The massive crack in a glacier in Greenland, the unearthing of a mummified couple in Switzerland from a receding glacier, a trillion tonne iceberg breaking off Antarctica — all these events have left scientists and environmentalists alarmed across the globe.

But the Karakoram mountain range appears to be defying the global trend, with its glaciers remaining stable, if not actively growing.

“While most glaciers are retreating as a result of global warming, the glaciers of the Karakoram range in South Asia are stable or even growing,” said Hayley Fowler, Professor of Climate Change Impacts at Newcastle University. The range spans Pakistan, India and China.

Other side of the coin

A group of scientists from the Newcastle University in the UK, has found that in the summer a vortex of air over Karakoram and western Pamir results in cooling, which is unlike the warming seen in the rest of the Himalayan range.
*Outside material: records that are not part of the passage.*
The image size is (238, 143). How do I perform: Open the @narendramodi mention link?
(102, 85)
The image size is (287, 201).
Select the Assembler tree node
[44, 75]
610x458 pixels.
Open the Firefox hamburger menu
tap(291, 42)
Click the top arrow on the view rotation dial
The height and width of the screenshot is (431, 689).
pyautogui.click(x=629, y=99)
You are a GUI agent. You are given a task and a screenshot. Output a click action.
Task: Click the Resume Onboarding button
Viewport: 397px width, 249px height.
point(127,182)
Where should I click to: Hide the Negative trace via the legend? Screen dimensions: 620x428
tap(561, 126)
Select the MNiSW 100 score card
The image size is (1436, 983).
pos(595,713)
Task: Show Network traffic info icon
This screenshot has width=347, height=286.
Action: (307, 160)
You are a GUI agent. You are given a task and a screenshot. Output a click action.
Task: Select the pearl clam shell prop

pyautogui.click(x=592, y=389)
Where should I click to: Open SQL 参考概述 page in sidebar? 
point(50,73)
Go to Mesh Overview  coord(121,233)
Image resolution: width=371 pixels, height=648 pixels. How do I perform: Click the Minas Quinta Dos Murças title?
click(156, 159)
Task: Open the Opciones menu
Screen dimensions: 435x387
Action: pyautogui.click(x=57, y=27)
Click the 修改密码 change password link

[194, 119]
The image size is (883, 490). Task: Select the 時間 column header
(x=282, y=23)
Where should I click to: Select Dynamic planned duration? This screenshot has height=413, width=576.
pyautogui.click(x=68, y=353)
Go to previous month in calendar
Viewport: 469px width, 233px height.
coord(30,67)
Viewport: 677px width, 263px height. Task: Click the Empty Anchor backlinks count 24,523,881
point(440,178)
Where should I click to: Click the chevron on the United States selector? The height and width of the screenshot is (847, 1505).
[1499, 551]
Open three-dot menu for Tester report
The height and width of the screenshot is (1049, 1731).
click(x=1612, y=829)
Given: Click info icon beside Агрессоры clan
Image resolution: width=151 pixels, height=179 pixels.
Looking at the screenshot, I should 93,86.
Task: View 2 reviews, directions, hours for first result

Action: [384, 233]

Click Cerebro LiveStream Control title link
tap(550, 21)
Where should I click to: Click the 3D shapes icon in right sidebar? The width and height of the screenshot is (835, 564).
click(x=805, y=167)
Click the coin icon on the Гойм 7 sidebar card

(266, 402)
While the finding appears to be good news, the unnatural cooling also has an impact on the ice melts, which feed rivers, and could have an impact on the flow of streams and rivers dependent on these glaciers. Drastically reduced and exponentially higher ice melts, and consequent flow of the rivers, could have a disastrous impact on India’s food production.

“Most climate models suggest warming over the whole region in summer as well as in winter. However, our study has shown that large-scale circulation is controlling regional variability in atmospheric temperatures, with recent cooling of summer temperatures,” Fowler said. “We don’t know how climate change will affect this circulation system and what the effect of sudden shifts might be. But the circulation system is currently providing a dampening effect on global warming, reducing glacial melt in the Karakoram region and any change will have a significant effect on ice melt rates, which would ultimately affect river flows in the region,” he warned.

Equilibrium at risk

Glaciers are considered to be stable when the ice melt in summers is equal to the snowfall in winters. Rising temperatures, globally, have been throwing this equilibrium off-balance with more melting and reduced snowfall.

The summer cooling over the range appears to be result of a unique interaction between the Karakoram vortex and the South Asian monsoon, which results in the temperatures over Karakoram and Pamir to cool, even as the Central and Eastern Himalayas are warming, the studies have shown. “Over recent decades, these vortex-monsoon interactions have resulted in stormier conditions over the Karakoram,” it said.

The lead author of the study, Nathan Forsythe, said: “This vortex provides an important temperature control. It is, therefore, important to look at how it has changed and influenced temperature over the last century so we can better understand how a change in the system might affect future climate.”